Mme Fabienne Keller . - Nos voisins allemands ont fait face à des flux de migrants nettement plus nourris que nous et ils ont réussi à les loger et à leur fournir une formation en langue allemande. C'est évidemment fondamental pour l'intégration des migrants mais c'est aussi essentiel à bien d'autres points de vue, en particulier pour concilier des identités dont les processus de formation impliquent toujours le langage. L'accompagnement dès l'arrivée sur le territoire est un impératif absolu. Avez-vous travaillé sur les éléments d'explication des différences entre la France et l'Allemagne ?

M. Francis Delattre , président . - Je veux souligner le rôle des collectivités territoriales dans l'organisation des cours d'alphabétisation.
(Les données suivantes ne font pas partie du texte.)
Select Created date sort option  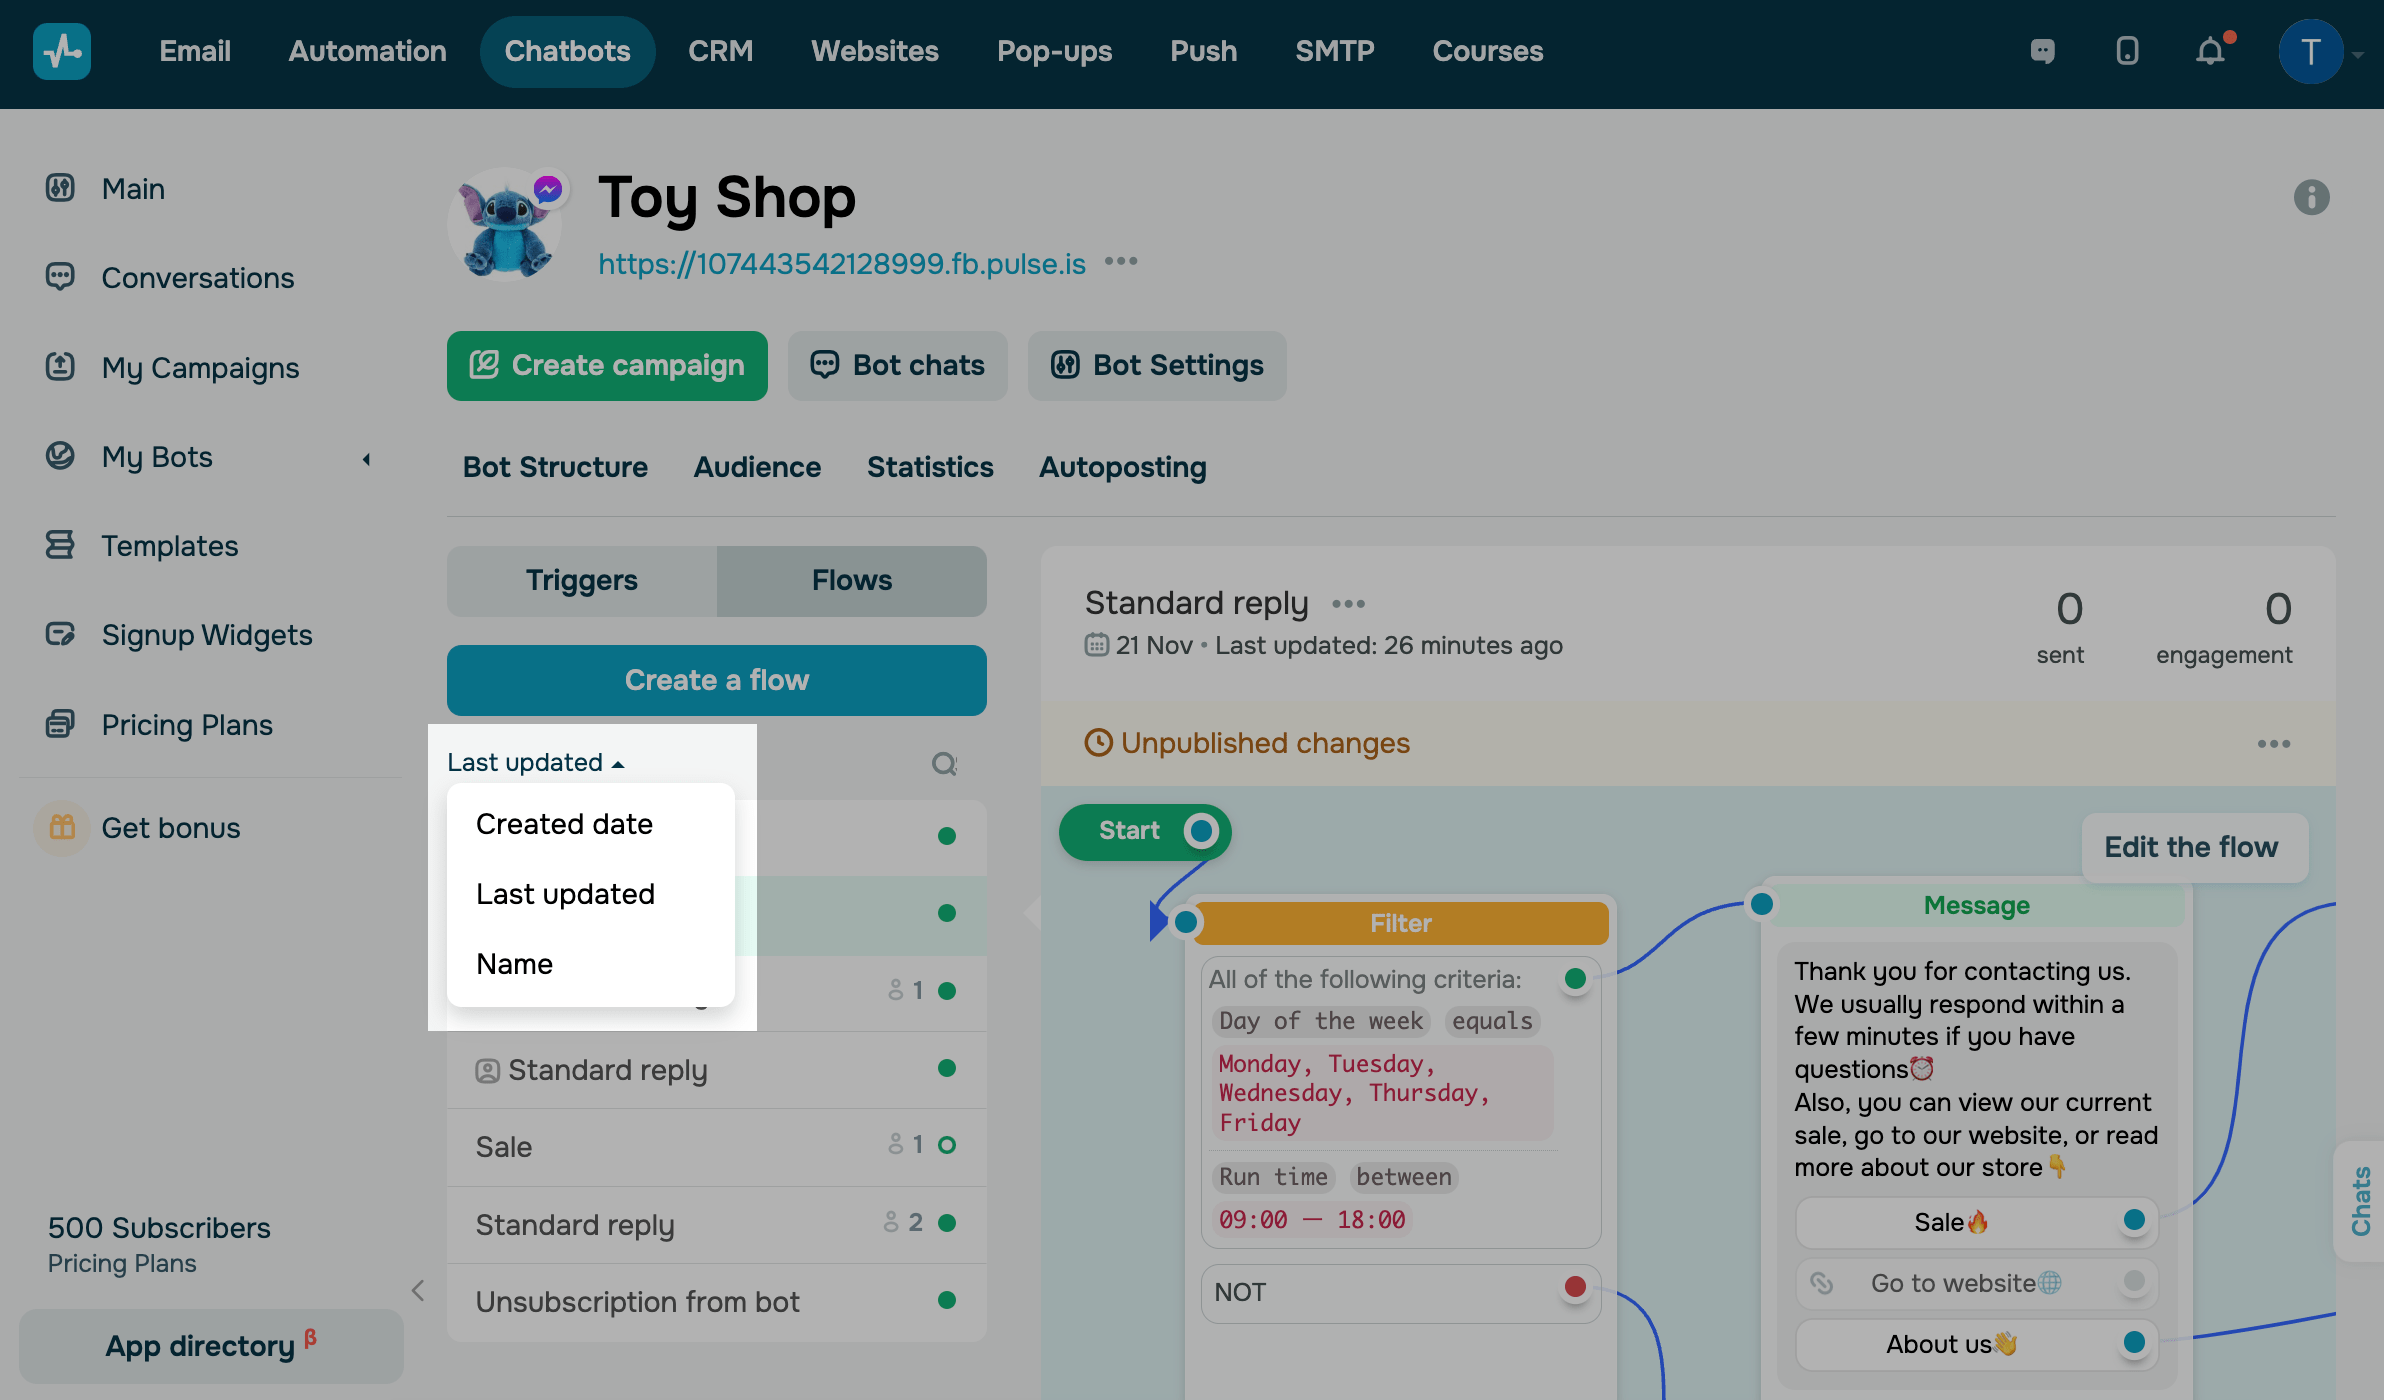564,824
Heureusement qu'elles sont là ! De même qu'il est heureux que des enseignants se dévouent, sur la base d'un volontariat qu'il faut saluer, avec beaucoup de sens du devoir, à une mission très utile. Nous qui nous occupons des quartiers en difficulté, nous ne rencontrons pas souvent de représentants de l'État. Je souhaite que l'on s'en souvienne au moment où les moyens des collectivités territoriales sont menacés.

M. Roger Karoutchi , rapporteur spécial . - Vincent Capo-Canellas a absolument raison. Nous sommes dans un système ridiculement rigide. Notre politique au fil de l'eau conduit à des situations déplorables. Elle est frappée d'un total manque de discernement.
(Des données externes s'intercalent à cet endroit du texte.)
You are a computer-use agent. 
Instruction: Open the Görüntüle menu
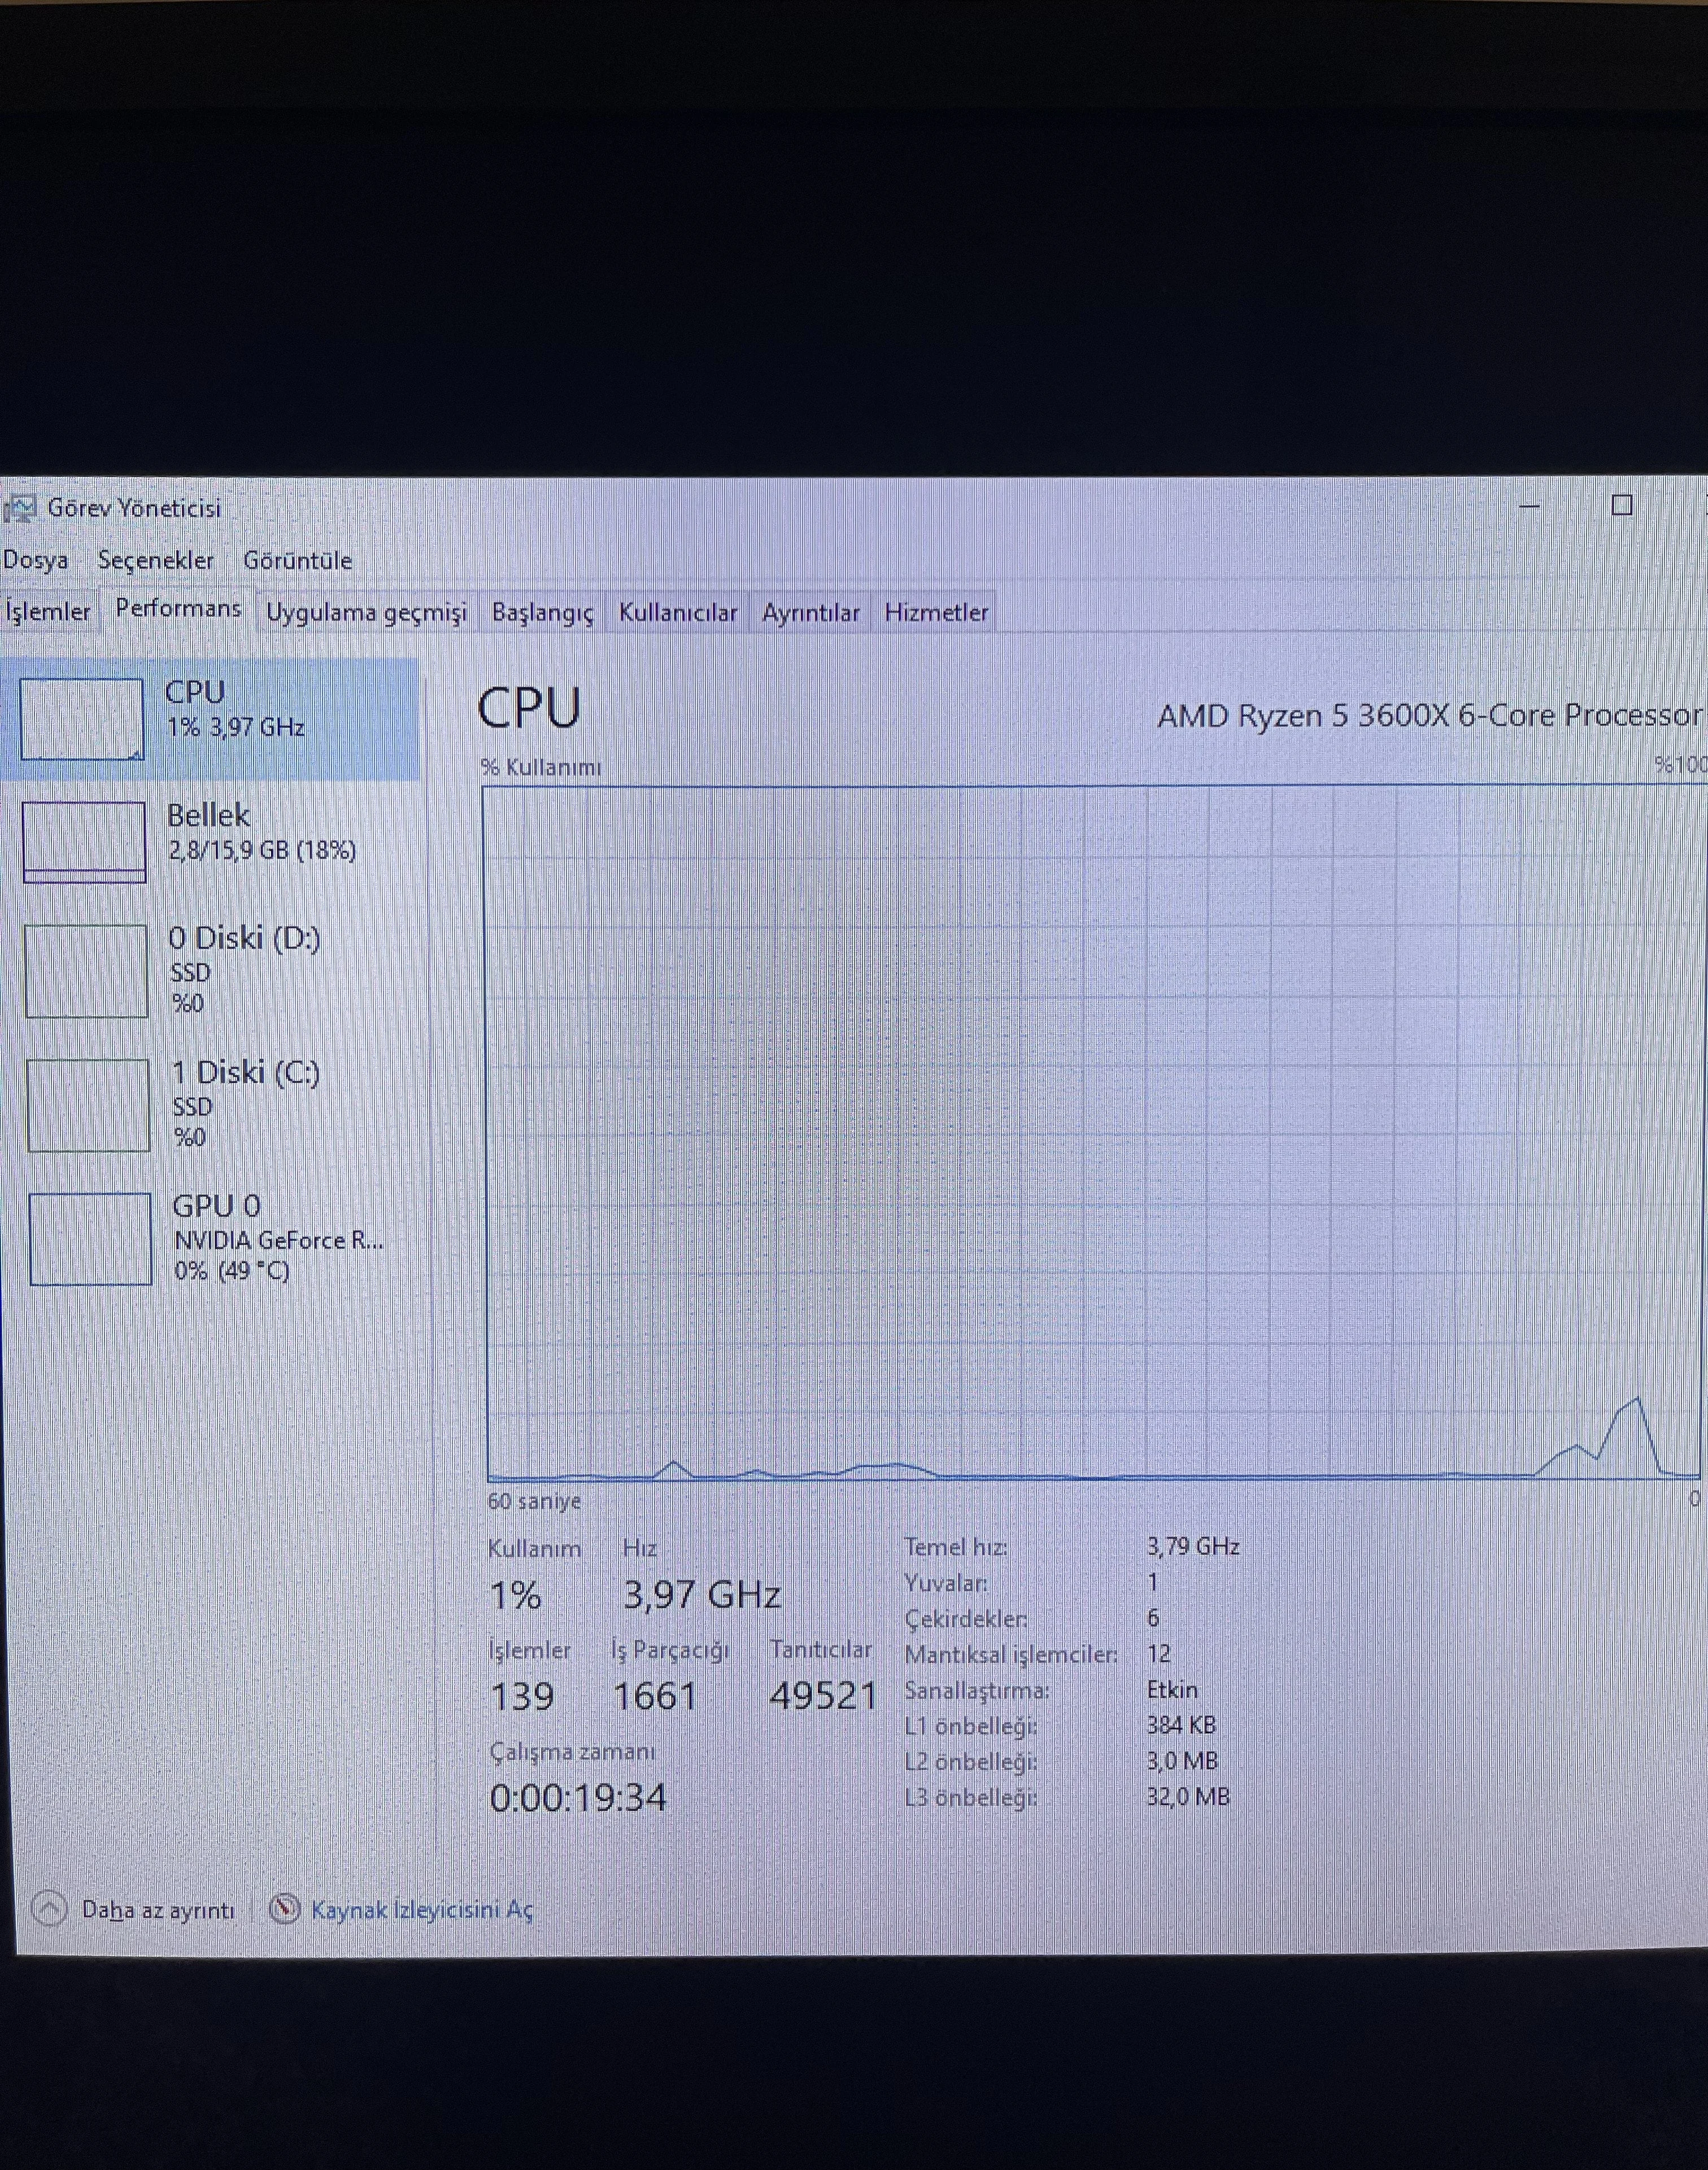[x=297, y=560]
En 2015, l'Allemagne a mis en place un plan d'urgence. Elle a dégagé trois milliards d'euros. L'Ofii peut, certes, faire un travail formidable, mais la combinaison de contraintes réglementaires, qui compliquent la contractualisation avec les collectivités territoriales et les associations, et de la faiblesse des moyens qui lui sont consentis et d'une programmation stratégique globalement défaillante, limite ses possibilités. Il est temps de réfléchir à la définition d'un modèle d'intégration complet comme en Israël ou en Allemagne.

La commission a donné acte de sa communication à M. Roger Karoutchi, rapporteur spécial, et en a autorisé la publication sous la forme d'un rapport d'information.